04 — The free street-window option at Arashio-beya actually works
Stand on the public sidewalk and watch through the glass — weekdays only, around 8:30 AM
If you cannot book a guided tour, or want a taste before committing to a 6:00 AM call time, Arashio-beya's public-window practice is a legitimate alternative. Practice typically runs 7:30 AM - 10:00 AM; visitors stand on the public sidewalk outside the stable's glass window and watch. It is a street, so there is traffic noise, there is no guide explaining ranks, and you may not see every drill — but it is free and it is real. We recommend arriving at 8:30 AM for the middle of practice when the higher-ranked wrestlers are active. Weekends tend to be closed days; weekdays are your best bet. The stable posts its practice schedule on a board by the window.
Why it works
- Free
- No advance booking
- Real practice, not a show
Heads up
- Standing only, traffic noise
- Closed most weekends
- No guide context
05 — Combine keiko with the Sumo Museum and Kokugikan the same day
Keiko 6 AM → chanko breakfast → Sumo Museum → Ryogoku grilled-eel lunch
After keiko ends at 8:30 AM, you are awake, well-fed (most tours include a chanko-nabe breakfast), and in Ryogoku — which means you are a 5-minute walk from the Ryogoku Kokugikan, the main sumo arena, and the free Sumo Museum inside it. The museum is small (one room) but dense with history: retired wrestlers' banners, tournament posters, ceremonial gear. The Kokugikan building itself is free to enter when there is no tournament on. From Ryogoku you can also walk to the Edo-Tokyo Museum (check reopening status in 2026; it has been under renovation) for broader historical context on old Tokyo, which ties directly into sumo's roots.
Why this pairing works
- 5-min walk from keiko stables
- Sumo Museum free, dense with history
- Grilled-eel lunch nearby
Heads up
- Museum closed during tournaments
- Edo-Tokyo Museum still under renovation
Compare booking options at a glance
| Booking Channel | Confirmation | Cancellation | Best For | Stable Access |
|---|---|---|---|---|
| 01 GetYourGuide | Email PDF | 24-hour free | English speakers | Ryogoku stables |
| 02 Klook | Instant QR | 24-hour free | Mobile-wallet users | Small/private filter |
| 03 Viator | Email + app | 48-hour free | US travelers | Sometimes Asakusa |
| 04 Direct stable | Phone/JP only | Strict | JP residents | Direct, but JP-only |
| 05 Arashio window | Walk-up | None | Anyone | Free street view |
Frequently Asked Questions
Q. Are kids allowed at keiko tours?
Most operators require ages 10+. Stables expect silence for 2+ hours, which is too much for younger children. Tournament tickets are more family-friendly if you have kids.
Q. Can I take photos?
Generally only at the end, with the wrestlers' and stablemaster's permission. Flash is never allowed. Some stables allow phone photos from your seated spot during practice; the guide will tell you on arrival.

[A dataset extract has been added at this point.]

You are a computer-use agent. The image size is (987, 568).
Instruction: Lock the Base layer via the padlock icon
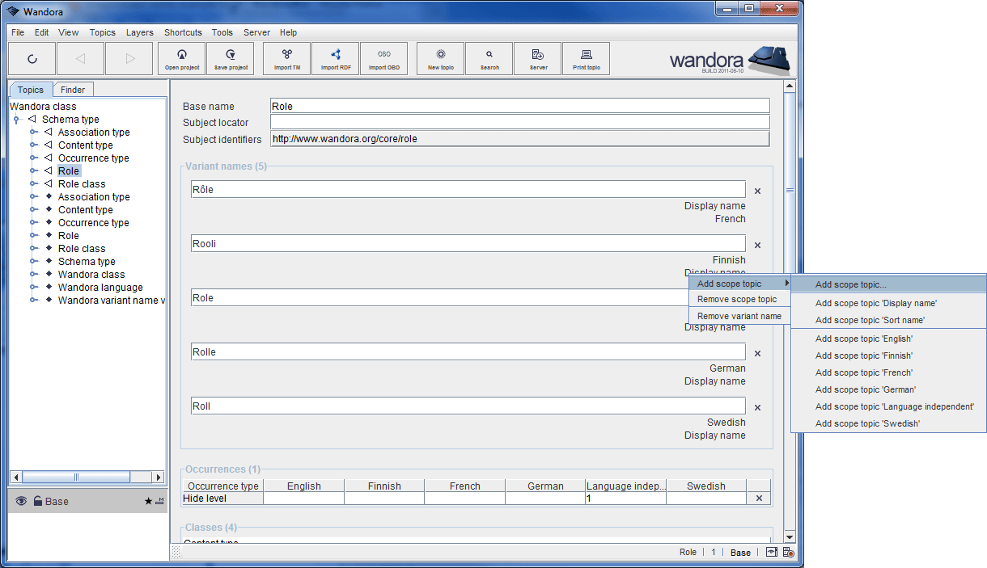click(39, 501)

Q. Do wrestlers speak English?
Rarely, and it is not part of the experience. The tour guide translates; the wrestlers are working. Do not expect conversation unless offered at the end.

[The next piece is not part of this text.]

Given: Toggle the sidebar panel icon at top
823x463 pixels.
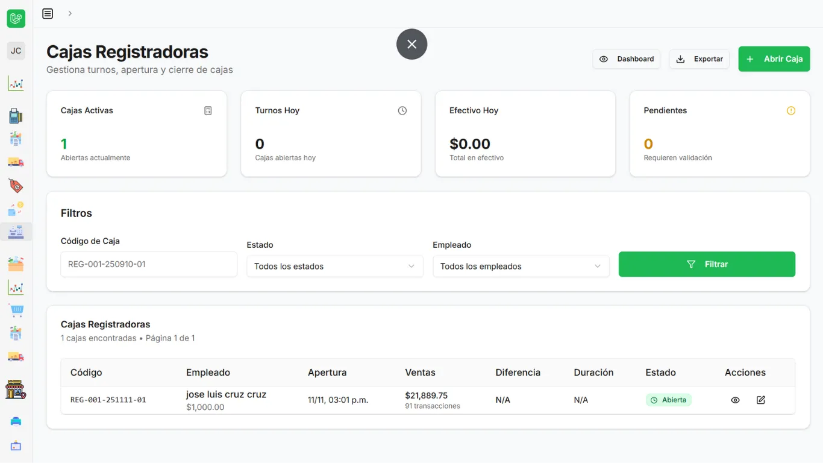Looking at the screenshot, I should tap(48, 13).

Q. Is chanko breakfast included?
Some premium tours include a post-keiko chanko-nabe stop at a restaurant run by a retired wrestler. Check listing details — it is usually a paid add-on, worth the ¥2,000-3,000 for the cultural completeness.
Q. What if my tour is cancelled last-minute?
Stables can close with 24-hour notice for internal reasons (injury, family obligations). Reputable platforms refund fully or reschedule; this is why we recommend Klook and GetYourGuide over unlisted operators.